I object, for three reasons:

OBJECTION 1:
   The text that you propose is incompatible with *both* GNU msgfmt
   and Solaris msgfmt.
   Namely,
     - In GNU msgfmt, the option '-v' increases verbosity without diagnosing
       abnormalities, and does *not* have an effect on the exit status.
     - In Solaris msgfmt, the option '-v' increases verbosity through
       diagnostics of abnormalities, and for most such abnormalities does
       *not* have an effect on the exit status either. Only for duplicate
       msgids does it have an effect on the exit status.

But of course, it is good to realize that presenting error-like diagnostics
with no influence on the exit status is not useful in practice. In fact,
both
  - desktop translation tools and
  - web-based translation services
use "msgfmt -c" to test whether the PO file is ready to submit/accept, by
looking at the exit code of this command.

OBJECTION 2:
  Not introducing a '-c' option is pointless, because (as just said)
  this is the main option for checking the validity / soundness of a PO file.
  It is widely used in practice. Use of 'msgfmt' without the option '-c'
  is neither useful not frequent, because who wants a .mo file that is
  able to crash the application that opens and uses it?

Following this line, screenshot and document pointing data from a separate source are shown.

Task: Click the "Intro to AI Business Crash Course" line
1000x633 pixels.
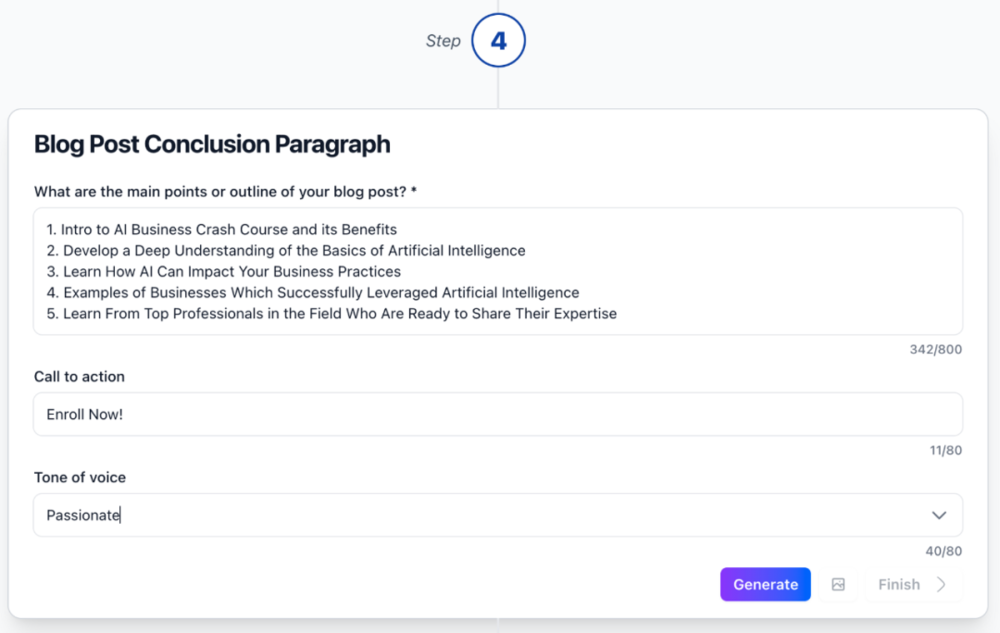Action: pos(221,229)
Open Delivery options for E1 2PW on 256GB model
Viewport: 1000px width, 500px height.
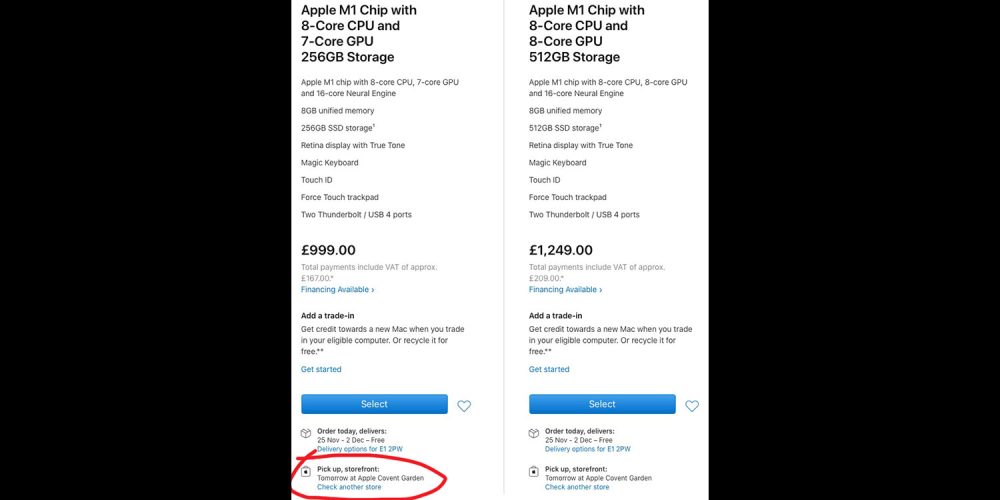coord(360,449)
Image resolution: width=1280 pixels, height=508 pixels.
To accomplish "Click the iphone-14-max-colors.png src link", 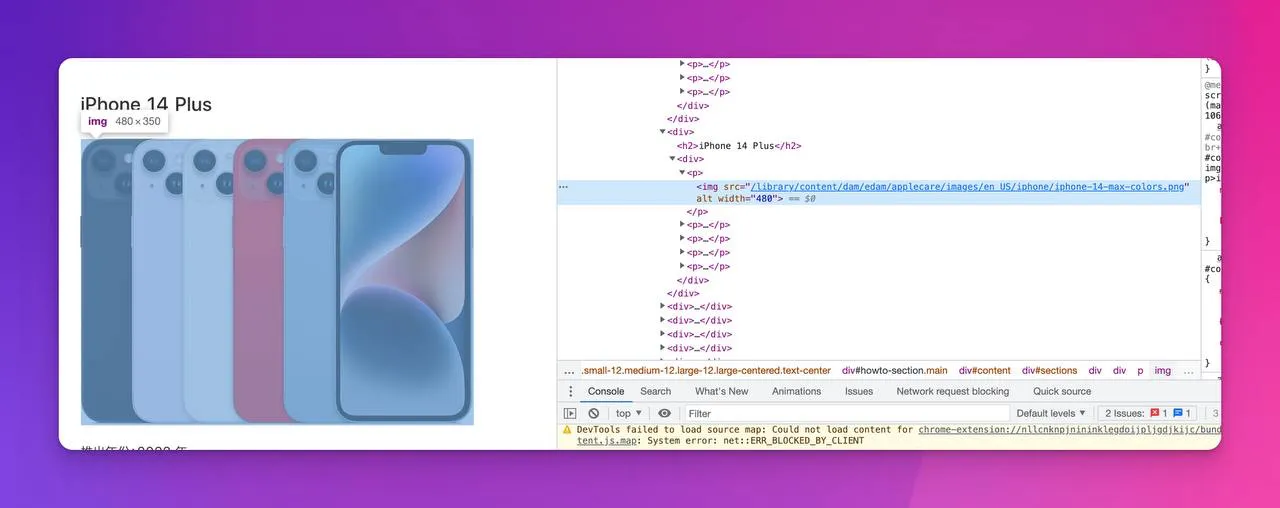I will pyautogui.click(x=966, y=186).
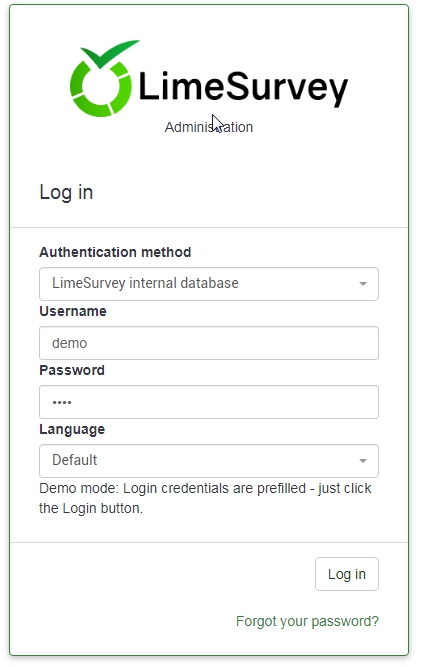421x667 pixels.
Task: Select the masked dots in the Password box
Action: 62,402
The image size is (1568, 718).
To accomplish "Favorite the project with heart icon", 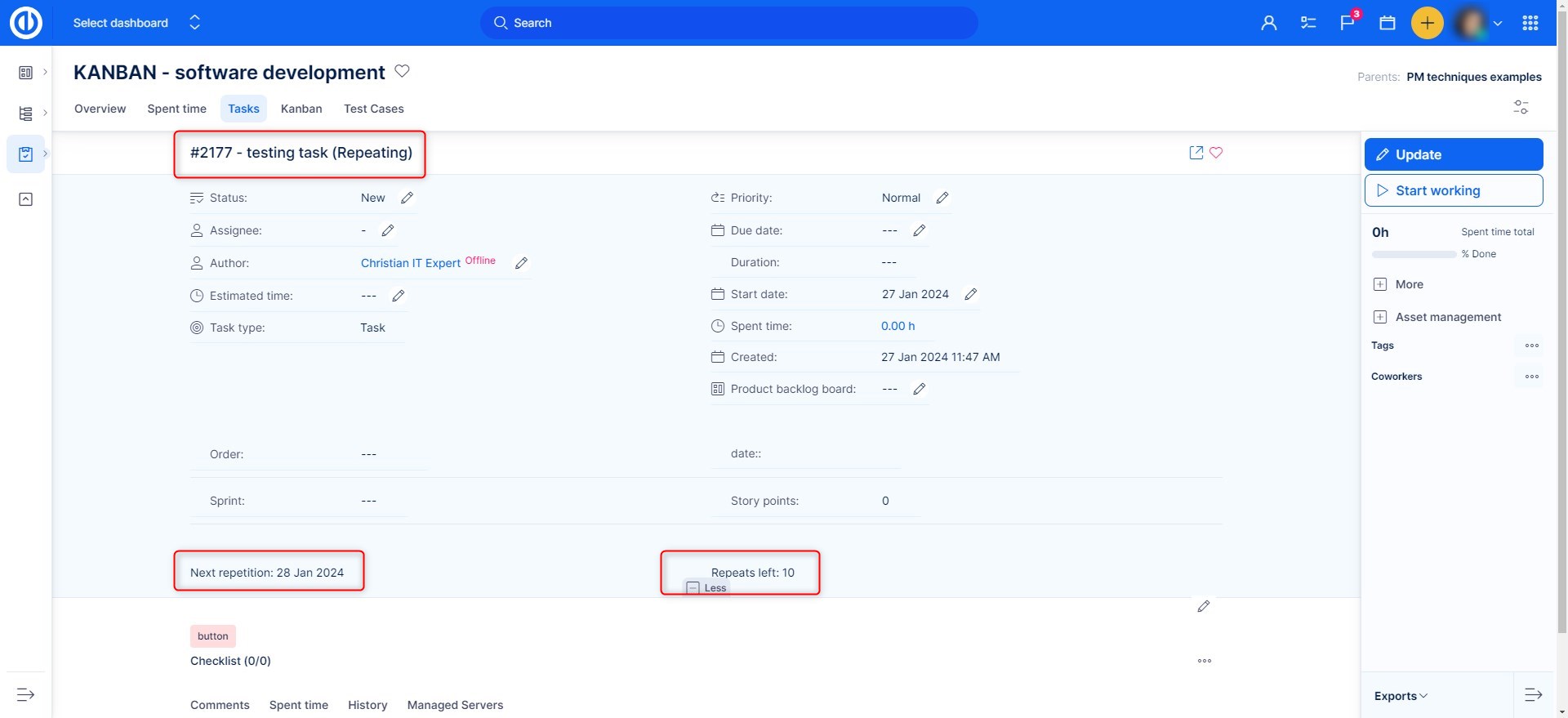I will tap(402, 71).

  Suggestion: Add a '-c' option. Describe it in abstract terms. Don't
  describe it as "perform all the checks implied by --check-format,
  --check-header, --check-domain", because we want to be able add
  different kinds of checks in the future (like accelerators).

OBJECTION 3:
  Making a '-v' option change the exit status of a utility would be a
  deviation from current practice for existing POSIX utilities.
  The POSIX utilities that have a '-v' option that increases verbosity are:
    https://pubs.opengroup.org/onlinepubs/9699919799/utilities/ar.html
    https://pubs.opengroup.org/onlinepubs/9699919799/utilities/command.html
    https://pubs.opengroup.org/onlinepubs/9699919799/utilities/compress.html
    https://pubs.opengroup.org/onlinepubs/9699919799/utilities/lex.html
    https://pubs.opengroup.org/onlinepubs/9699919799/utilities/od.html
    https://pubs.opengroup.org/onlinepubs/9699919799/utilities/pax.html
    https://pubs.opengroup.org/onlinepubs/9699919799/utilities/sh.html
    https://pubs.opengroup.org/onlinepubs/9699919799/utilities/uncompress.html
    https://pubs.opengroup.org/onlinepubs/9699919799/utilities/yacc.html
  For none of them, the '-v' option has an effect other than to produce
  more or different output.

In summary, the best course of action is to have two orthogonal options
  '-v', that increases the verbosity,
  '-c', that diagnoses abnormalities and modifies the exit code accordingly.